Task directions: Would you transcribe the records below from the line with "You are a GUI" to the line with "Instruction: Select rank number 5 box", ends included, exactly and with nothing more, leaving the pictures out?

-- Material provided follows --

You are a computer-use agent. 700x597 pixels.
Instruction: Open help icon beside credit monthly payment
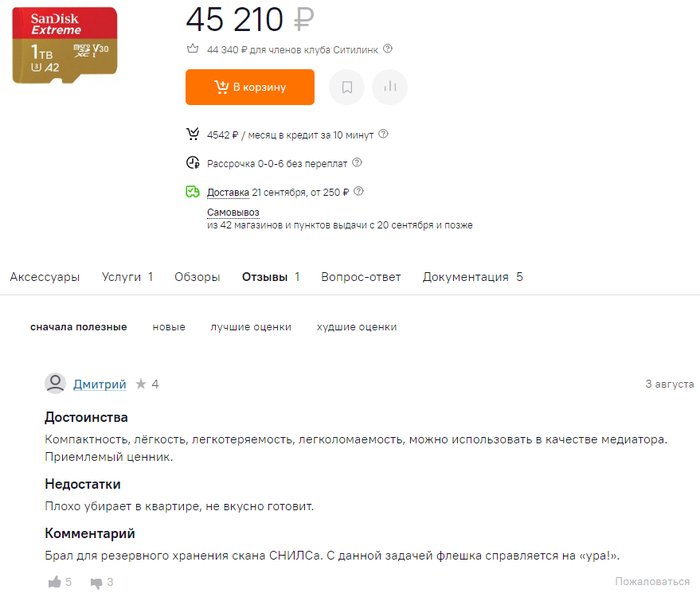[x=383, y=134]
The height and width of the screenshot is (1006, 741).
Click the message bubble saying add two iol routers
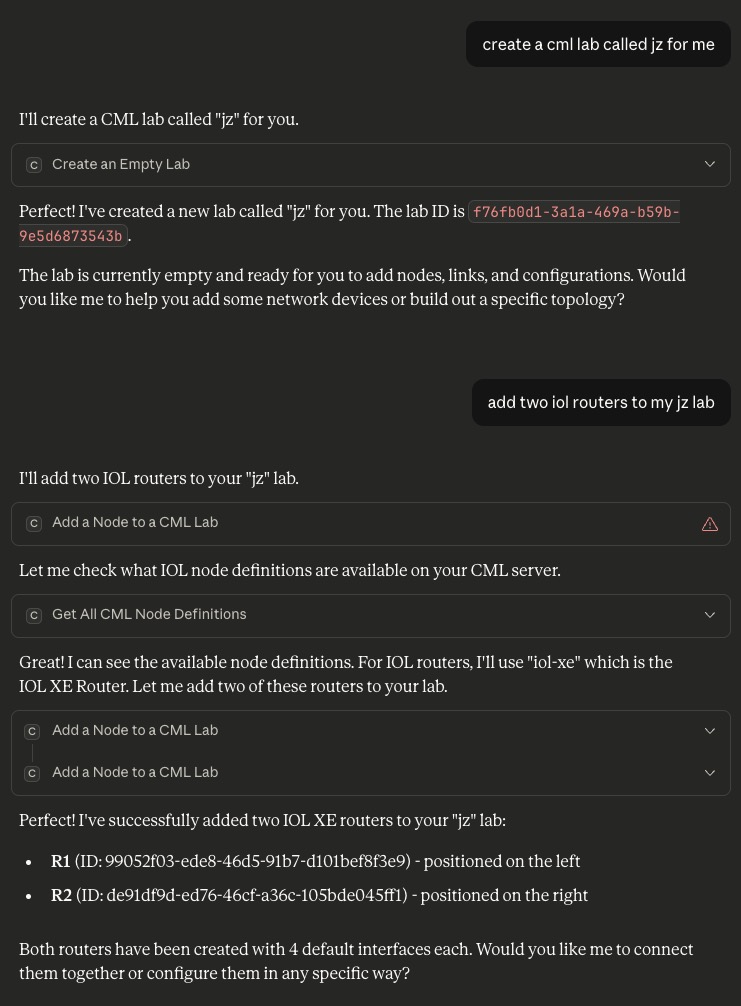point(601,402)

-- Material provided concluded --
-- Material provided follows --

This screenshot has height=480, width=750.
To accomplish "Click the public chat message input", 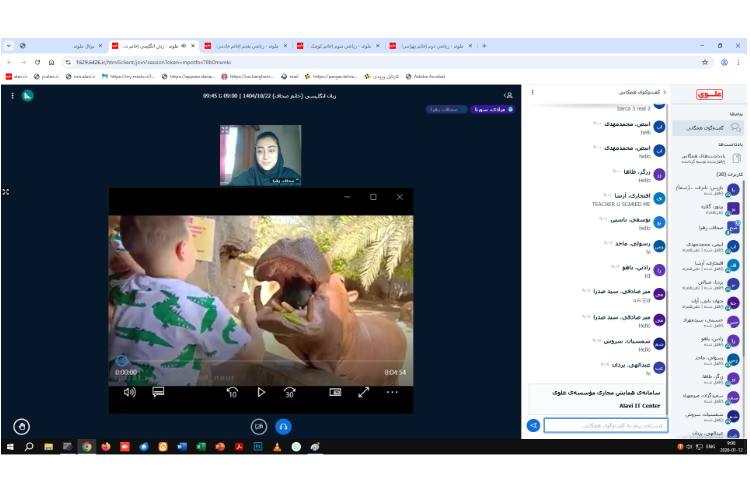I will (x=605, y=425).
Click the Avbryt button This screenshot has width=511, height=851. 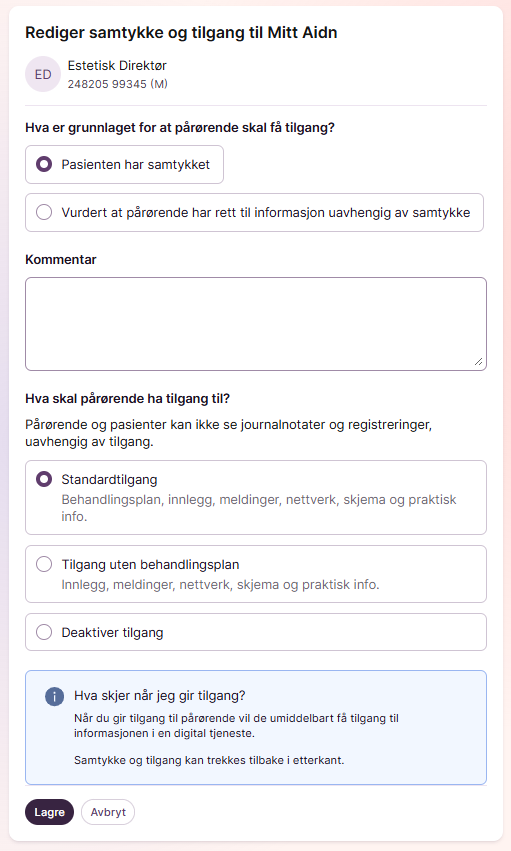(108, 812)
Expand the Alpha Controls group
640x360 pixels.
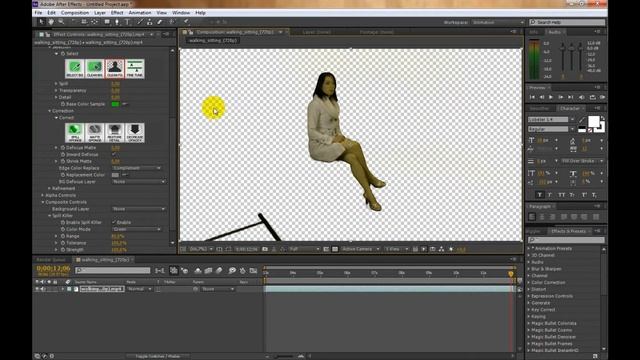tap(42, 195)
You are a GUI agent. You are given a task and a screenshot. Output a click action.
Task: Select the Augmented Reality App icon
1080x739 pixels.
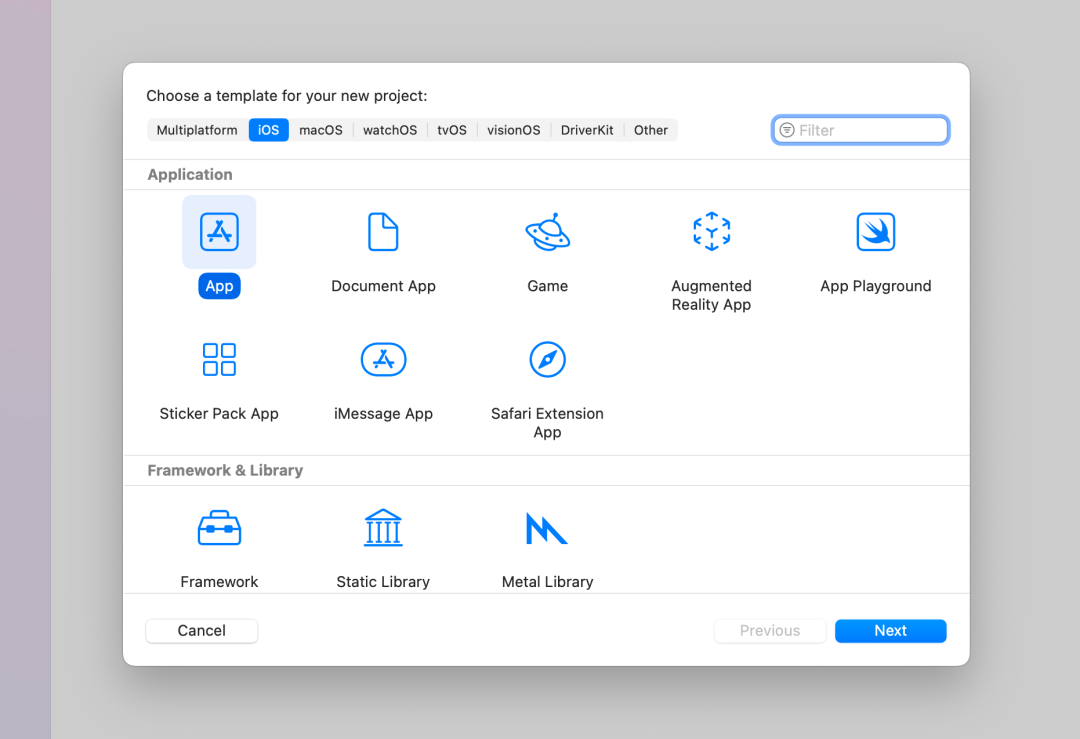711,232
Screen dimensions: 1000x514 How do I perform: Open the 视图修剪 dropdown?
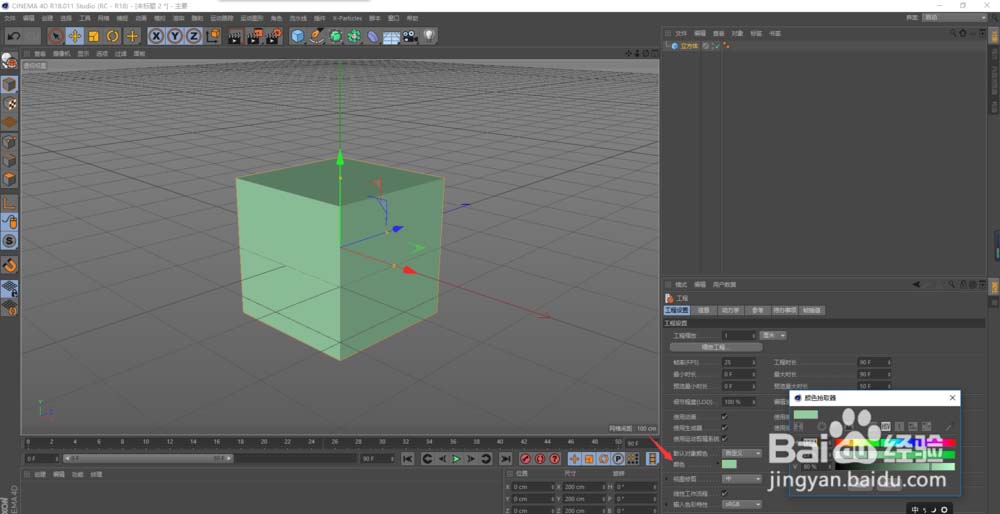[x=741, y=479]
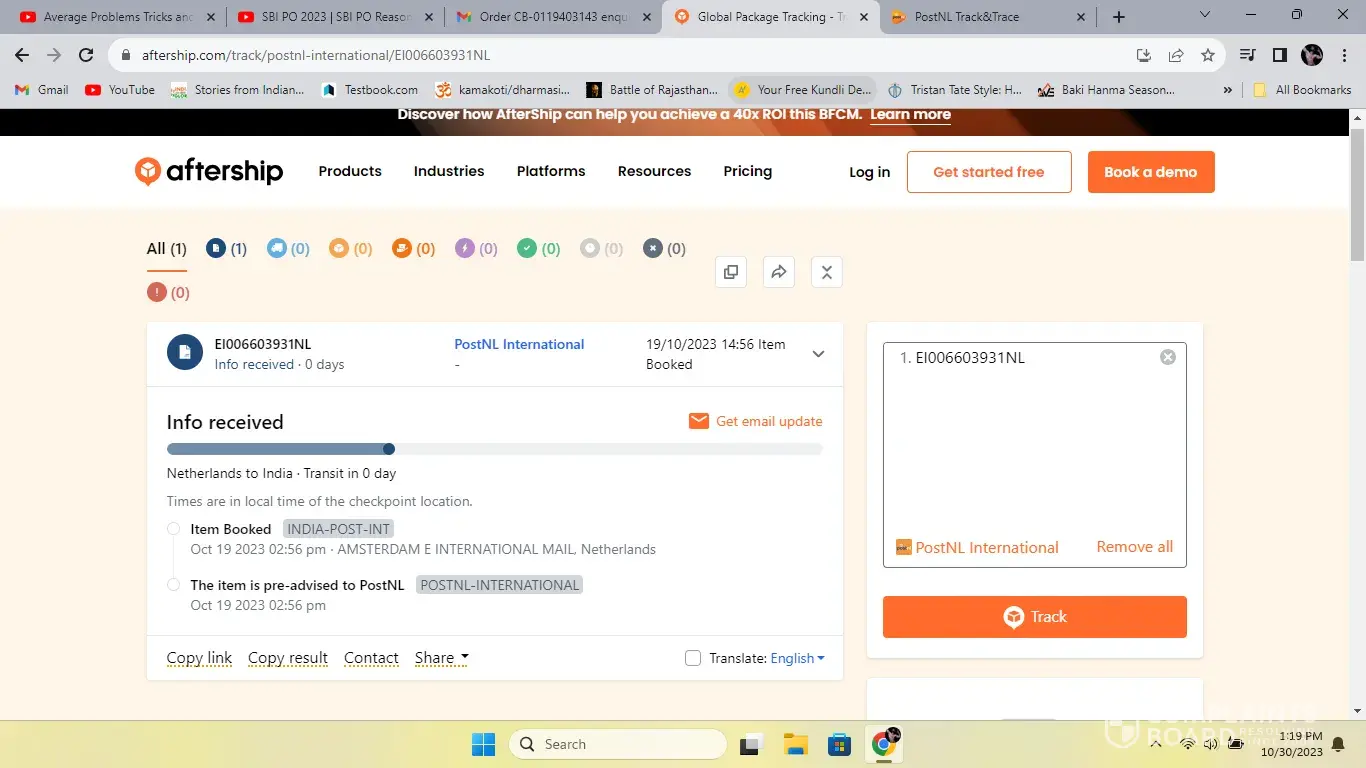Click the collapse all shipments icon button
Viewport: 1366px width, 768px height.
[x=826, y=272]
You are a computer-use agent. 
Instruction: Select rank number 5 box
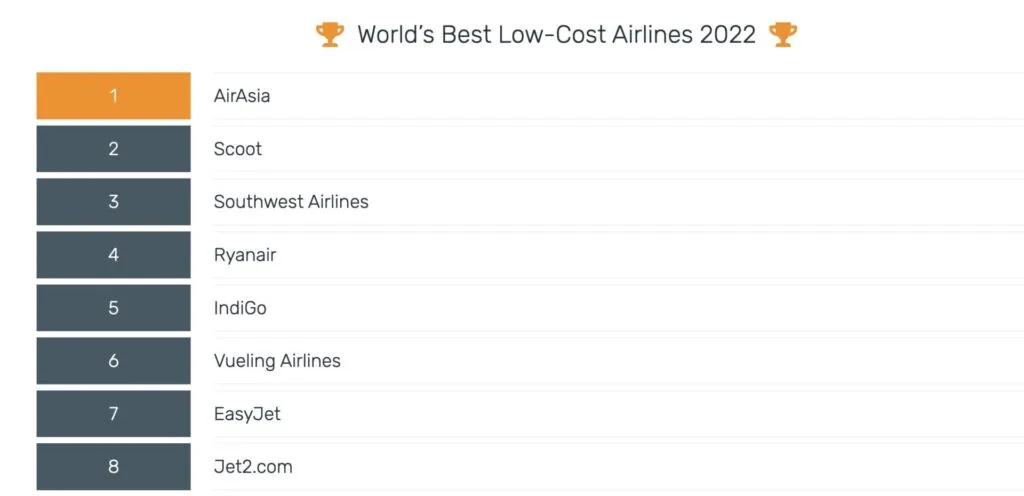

-- Material provided concluded --

Written response:
You are a GUI agent. You are given a task and a screenshot. Output a click action.
Task: Select the Augmented Reality App icon
1080x739 pixels.
711,232
Screen dimensions: 1000x514 How do I perform: Open the 视图修剪 dropdown?
[x=741, y=479]
Click the collapse all shipments icon button
Viewport: 1366px width, 768px height.
[x=826, y=272]
You are a computer-use agent. 
Instruction: Select rank number 5 box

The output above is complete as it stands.